Training log of RepLLaMA

kyriemao opened this issue 5 months ago · comments

Hi Xueguang,

Great work! I am training my own RepLLaMA now and find that the training loss starts from 90+ and quickly drops below 0.1 in around 30 steps (as shown below). Is it normal or could please provide your training log of RepLLaMA?

Thanks!

Xueguang Ma 马雪光 · Answer 1 · Sun Jan 14 2024 05:51:39 GMT+0800 (China Standard Time)

this looks a bit weird. what is your batch size/ training group size setting?

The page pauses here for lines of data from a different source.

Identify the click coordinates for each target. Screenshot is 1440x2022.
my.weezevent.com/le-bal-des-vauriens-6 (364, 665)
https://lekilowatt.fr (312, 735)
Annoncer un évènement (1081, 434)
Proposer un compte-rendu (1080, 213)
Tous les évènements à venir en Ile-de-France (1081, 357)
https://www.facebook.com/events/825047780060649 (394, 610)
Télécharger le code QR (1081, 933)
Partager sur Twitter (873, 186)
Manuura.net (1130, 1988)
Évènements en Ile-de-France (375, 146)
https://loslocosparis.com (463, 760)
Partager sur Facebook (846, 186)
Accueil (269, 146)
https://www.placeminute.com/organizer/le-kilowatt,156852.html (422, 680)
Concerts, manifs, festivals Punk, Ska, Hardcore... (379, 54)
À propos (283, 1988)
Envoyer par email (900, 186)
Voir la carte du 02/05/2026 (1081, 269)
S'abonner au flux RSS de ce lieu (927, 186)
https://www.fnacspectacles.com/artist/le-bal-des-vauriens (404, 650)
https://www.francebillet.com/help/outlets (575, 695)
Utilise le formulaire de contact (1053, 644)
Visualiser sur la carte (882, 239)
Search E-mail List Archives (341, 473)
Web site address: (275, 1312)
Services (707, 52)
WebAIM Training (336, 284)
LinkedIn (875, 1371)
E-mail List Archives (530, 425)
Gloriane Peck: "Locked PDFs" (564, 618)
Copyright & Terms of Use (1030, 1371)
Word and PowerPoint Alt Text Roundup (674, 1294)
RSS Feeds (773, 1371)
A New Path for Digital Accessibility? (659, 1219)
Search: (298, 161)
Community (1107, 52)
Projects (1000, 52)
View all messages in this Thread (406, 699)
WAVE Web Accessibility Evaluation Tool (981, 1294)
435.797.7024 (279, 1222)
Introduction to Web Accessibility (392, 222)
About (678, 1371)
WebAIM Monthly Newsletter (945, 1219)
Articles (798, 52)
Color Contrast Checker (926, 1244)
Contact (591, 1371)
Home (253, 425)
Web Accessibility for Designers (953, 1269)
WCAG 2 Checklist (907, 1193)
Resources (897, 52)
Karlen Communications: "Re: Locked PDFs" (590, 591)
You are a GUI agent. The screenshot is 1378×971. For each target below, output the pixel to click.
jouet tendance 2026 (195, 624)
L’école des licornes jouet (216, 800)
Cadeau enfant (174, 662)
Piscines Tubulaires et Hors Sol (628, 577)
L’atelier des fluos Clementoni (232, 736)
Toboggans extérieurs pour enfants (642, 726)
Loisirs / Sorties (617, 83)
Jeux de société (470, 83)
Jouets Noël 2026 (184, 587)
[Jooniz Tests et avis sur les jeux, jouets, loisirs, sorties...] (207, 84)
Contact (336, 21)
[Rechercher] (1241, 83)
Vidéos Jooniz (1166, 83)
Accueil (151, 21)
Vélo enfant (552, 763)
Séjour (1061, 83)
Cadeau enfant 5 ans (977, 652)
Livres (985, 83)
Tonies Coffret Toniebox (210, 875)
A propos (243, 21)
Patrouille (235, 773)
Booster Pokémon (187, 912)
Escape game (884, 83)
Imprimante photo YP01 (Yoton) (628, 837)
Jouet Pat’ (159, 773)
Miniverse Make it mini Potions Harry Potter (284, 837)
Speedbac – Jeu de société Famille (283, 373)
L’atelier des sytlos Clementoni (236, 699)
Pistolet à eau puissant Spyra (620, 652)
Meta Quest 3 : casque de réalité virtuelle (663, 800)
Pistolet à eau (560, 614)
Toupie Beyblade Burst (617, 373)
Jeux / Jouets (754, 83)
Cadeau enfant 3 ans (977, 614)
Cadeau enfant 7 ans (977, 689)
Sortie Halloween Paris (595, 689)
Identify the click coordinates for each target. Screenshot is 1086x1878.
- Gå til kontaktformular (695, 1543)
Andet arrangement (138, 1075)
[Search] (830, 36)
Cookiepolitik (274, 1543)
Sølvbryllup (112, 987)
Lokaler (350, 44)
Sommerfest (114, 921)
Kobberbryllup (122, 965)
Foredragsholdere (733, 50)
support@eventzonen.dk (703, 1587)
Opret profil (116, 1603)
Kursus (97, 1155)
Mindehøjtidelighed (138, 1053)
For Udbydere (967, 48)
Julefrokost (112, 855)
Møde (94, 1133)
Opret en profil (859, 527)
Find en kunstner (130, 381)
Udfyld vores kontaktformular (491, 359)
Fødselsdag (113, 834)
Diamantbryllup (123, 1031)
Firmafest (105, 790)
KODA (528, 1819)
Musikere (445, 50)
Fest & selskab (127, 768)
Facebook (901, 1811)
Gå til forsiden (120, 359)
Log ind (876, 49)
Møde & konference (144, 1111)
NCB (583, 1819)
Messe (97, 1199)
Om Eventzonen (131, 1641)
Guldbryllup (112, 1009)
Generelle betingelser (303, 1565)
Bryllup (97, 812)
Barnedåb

kyriemao · Answer 2 · Sun Jan 14 2024 09:32:54 GMT+0800 (China Standard Time)

this looks a bit weird. what is your batch size/ training group size setting?

The param settings are:

per_gpu_train_batch_size=8,
hard_negatives_per_sample=15,
learning_rate=1e-4,
gradient_accumulation_steps=4.

I use 6 A100 40G GPUs for training.

kyriemao · Answer 3 · Mon Jan 15 2024 21:27:00 GMT+0800 (China Standard Time)

Solved. It is because of my own bug about processing the EOS token. Thanks!

objdumb · Answer 4 · Wed Jan 17 2024 09:41:23 GMT+0800 (China Standard Time)

Hello, I met the same problem. Can you please tell me how do you solve it? Thank you a lot!